╭──
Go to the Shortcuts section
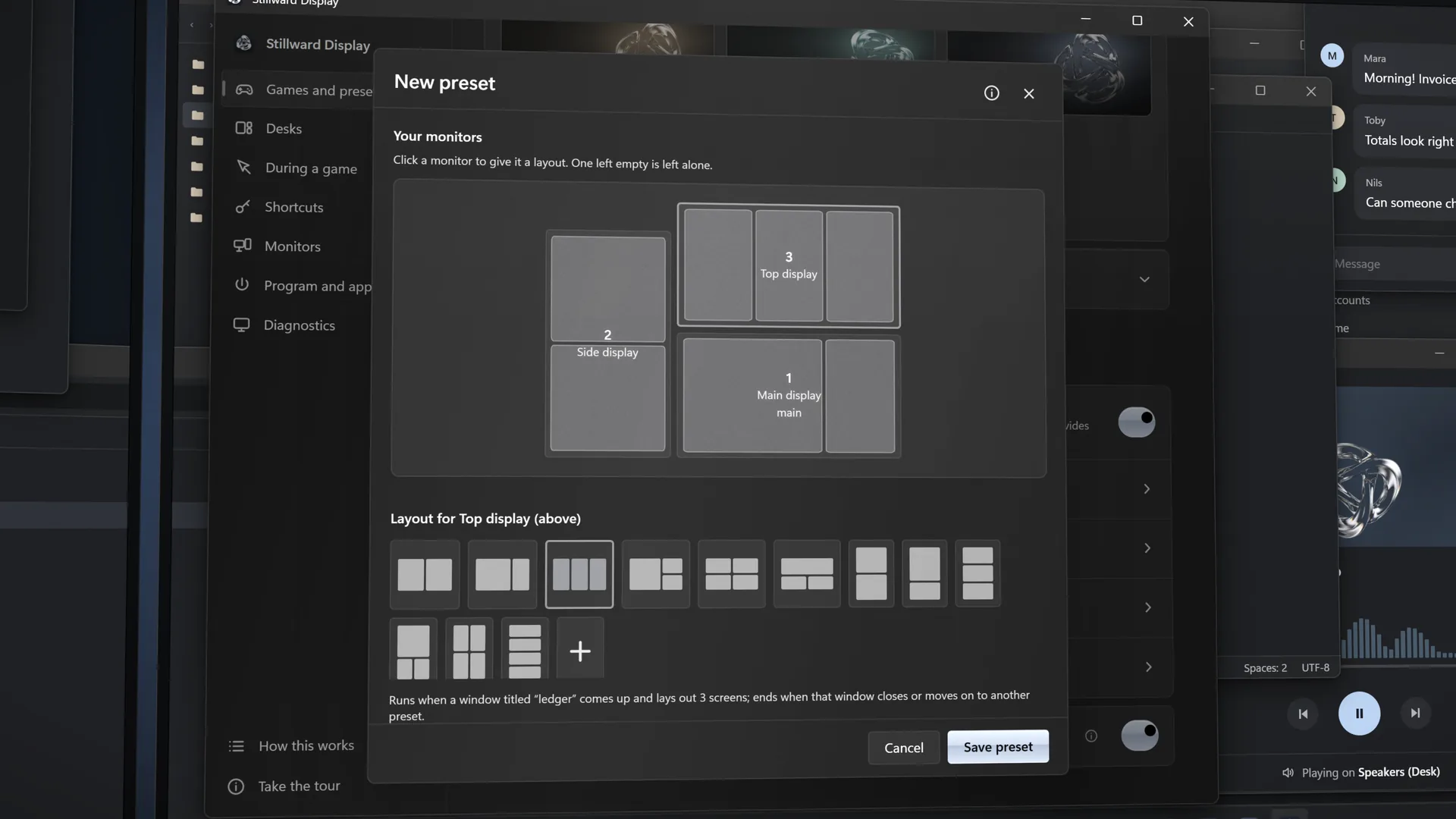The image size is (1456, 819). [x=293, y=207]
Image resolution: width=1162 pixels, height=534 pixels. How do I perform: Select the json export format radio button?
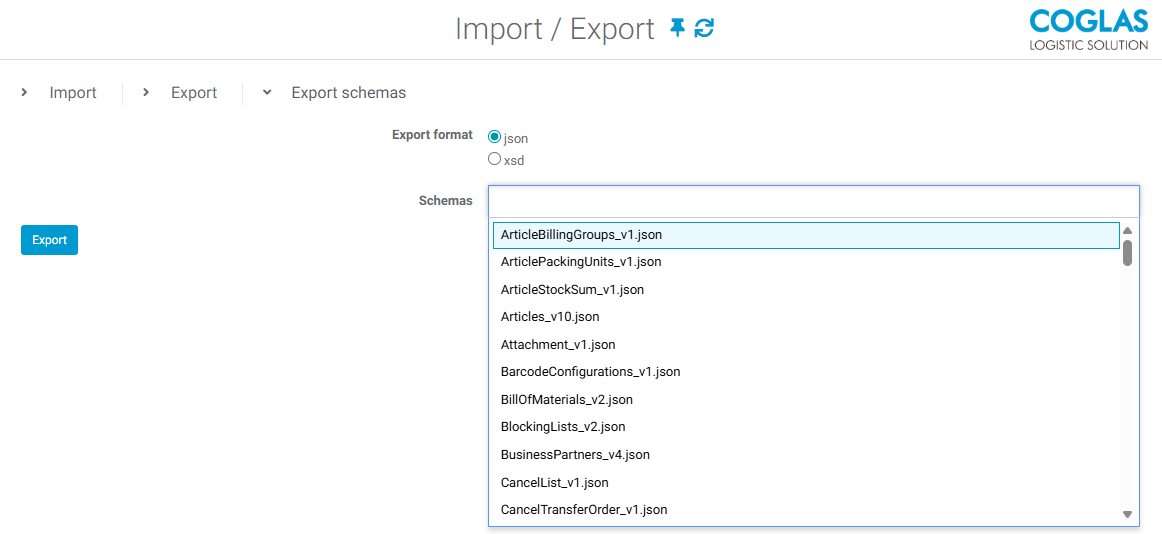(494, 137)
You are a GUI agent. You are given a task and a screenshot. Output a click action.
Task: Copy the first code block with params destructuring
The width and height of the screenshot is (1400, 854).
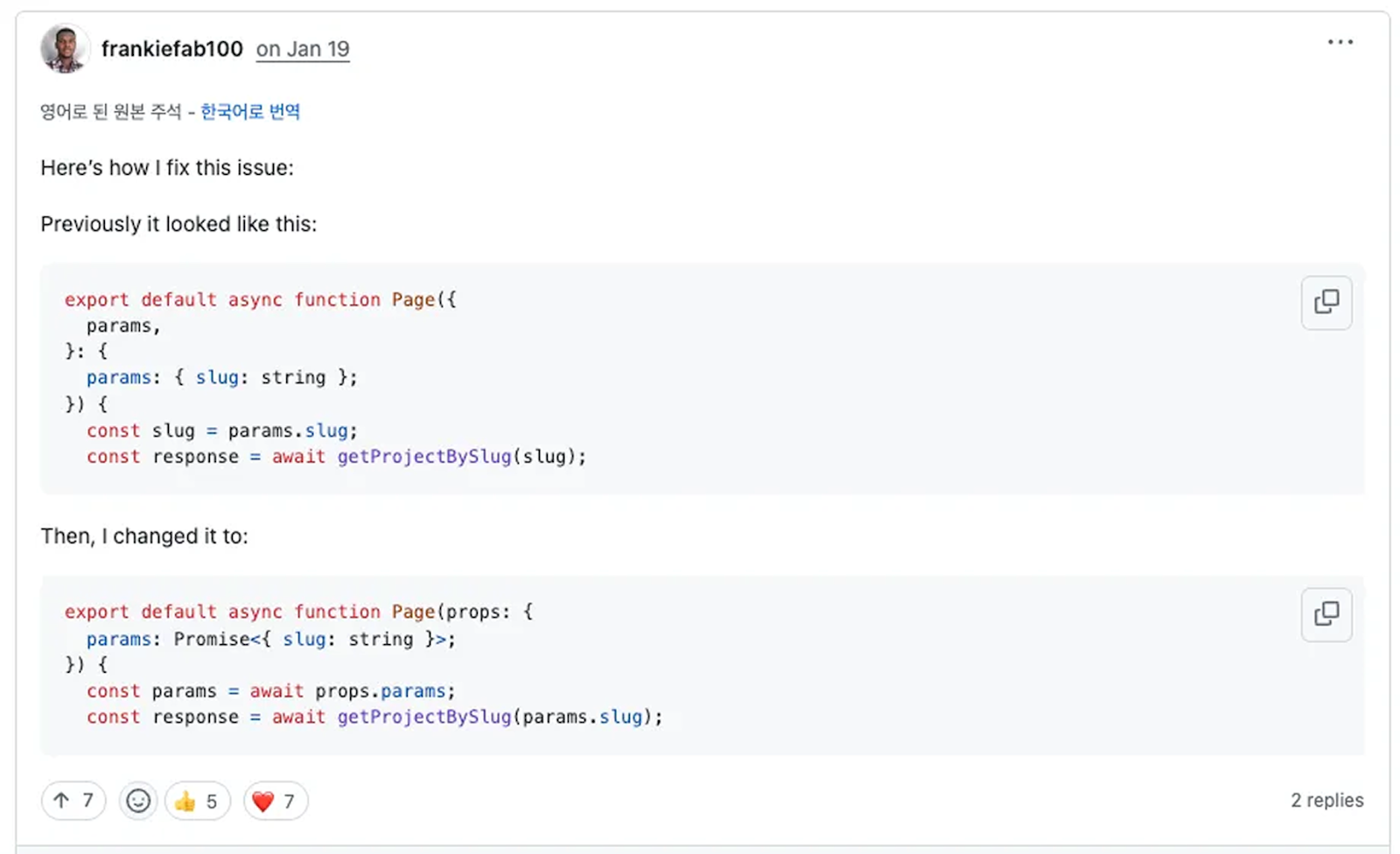[x=1326, y=303]
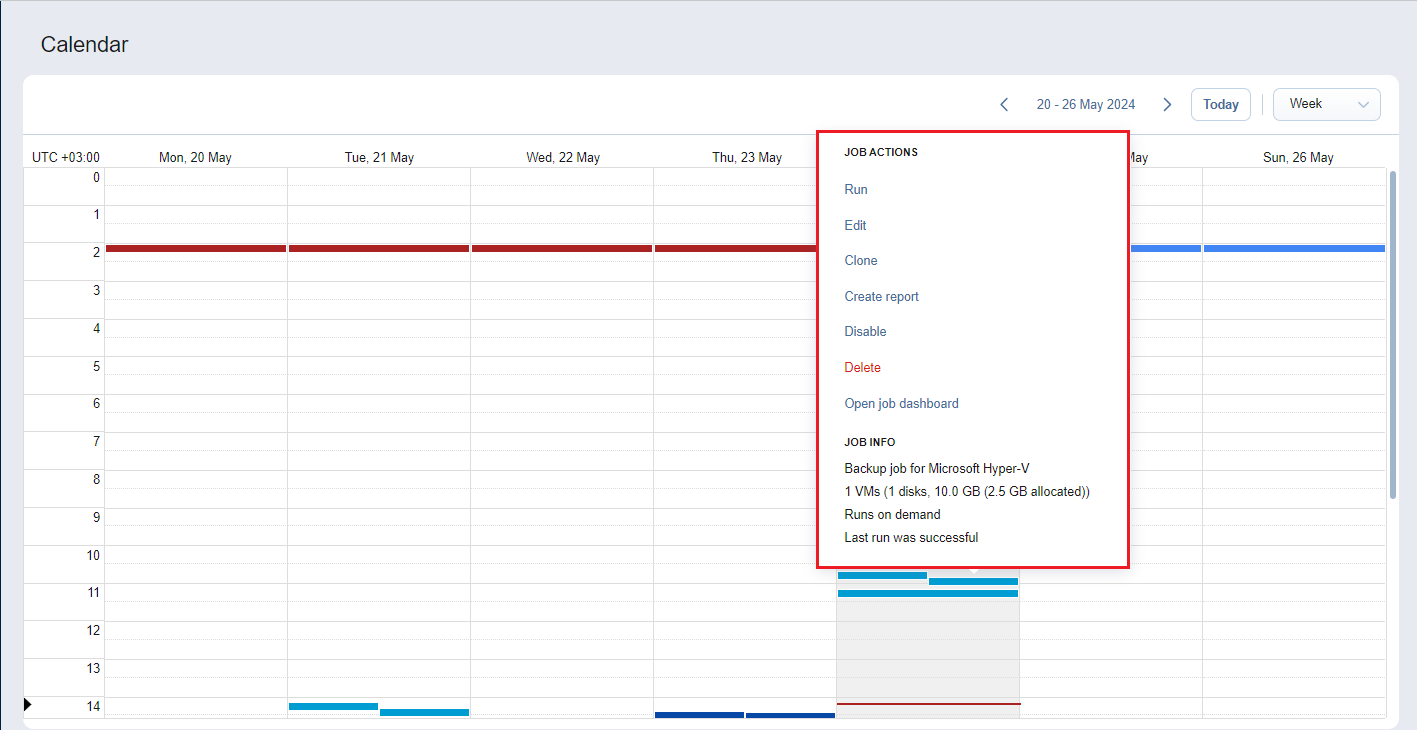Screen dimensions: 1417x730
Task: Select Run in job actions menu
Action: point(856,190)
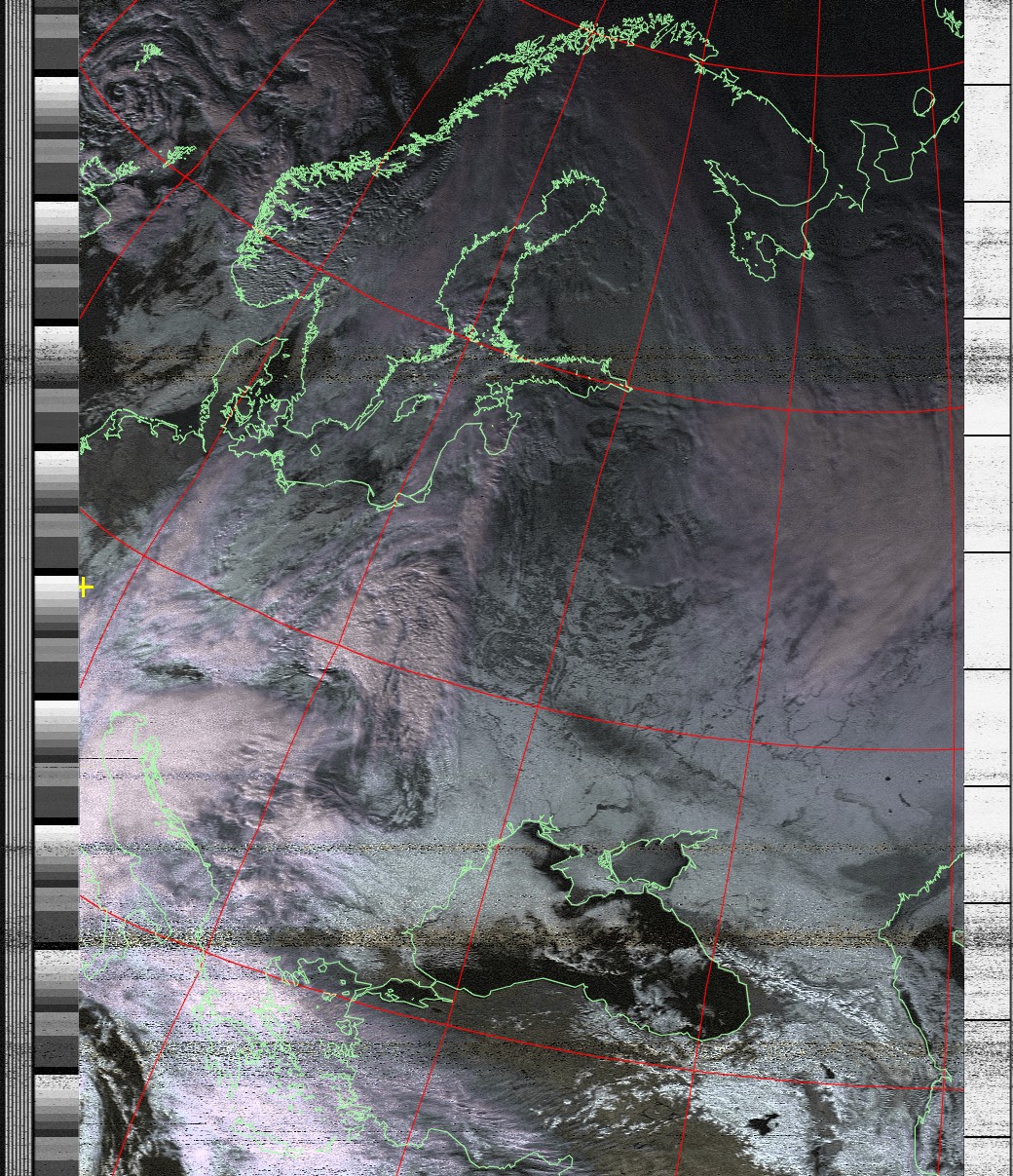Click the cyclone cloud swirl in top-left corner

[x=122, y=93]
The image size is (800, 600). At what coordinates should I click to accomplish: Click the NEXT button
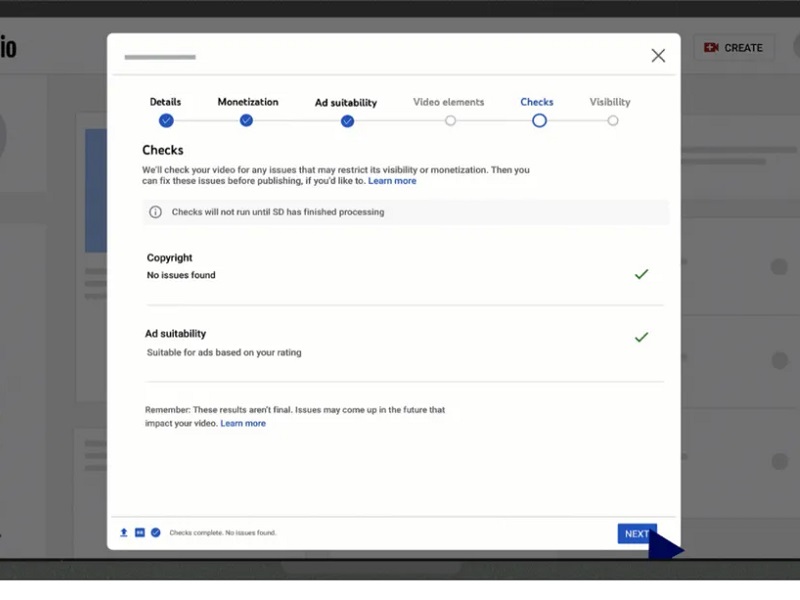click(x=637, y=533)
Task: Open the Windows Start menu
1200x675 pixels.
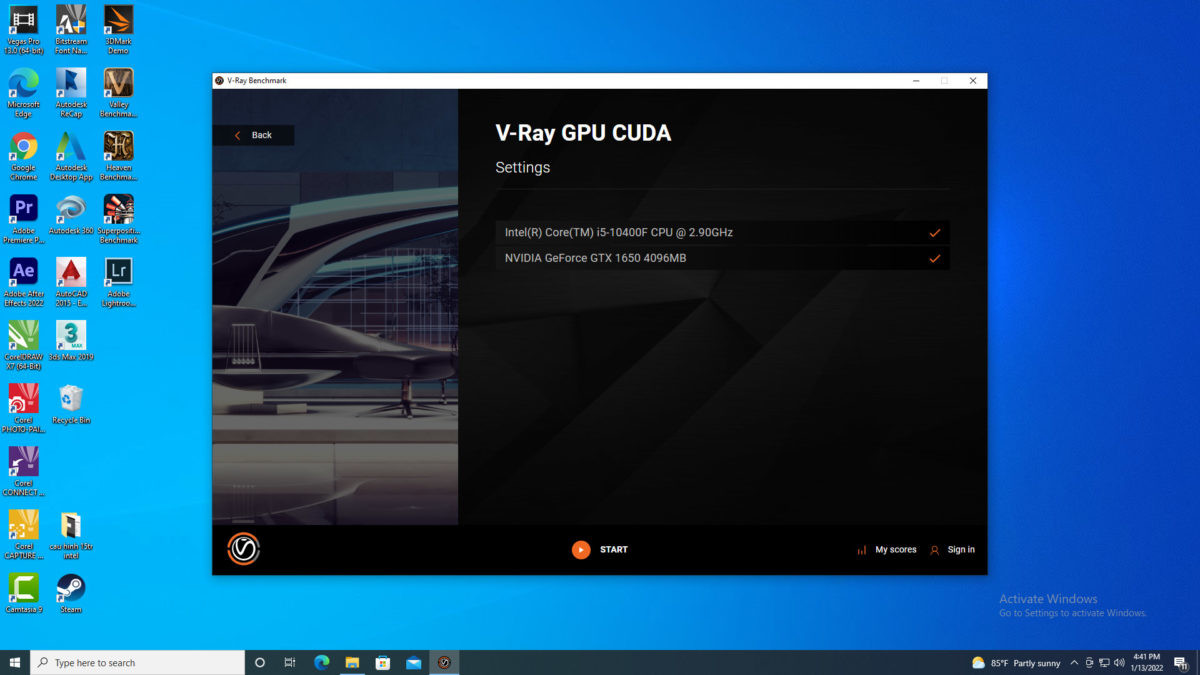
╰──
Exercise goal — Could you return the whole listing exactly, with every picture removed?

Answer to this exercise —
Go to the Shortcuts section
The image size is (1456, 819). [x=293, y=207]
Image resolution: width=1162 pixels, height=534 pixels. How do I perform: Select the json export format radio button?
(494, 137)
You are a GUI agent. You are given a task and a screenshot. Output a click action.
Task: Copy the first code block with params destructuring
The width and height of the screenshot is (1400, 854).
[x=1326, y=303]
Screen dimensions: 1417x730
Task: Select Run in job actions menu
Action: point(856,190)
Click the cyclone cloud swirl in top-left corner

[x=122, y=93]
The image size is (800, 600). At what coordinates should I click to accomplish: Click the NEXT button
click(x=637, y=533)
Task: Open the Windows Start menu
1200x675 pixels.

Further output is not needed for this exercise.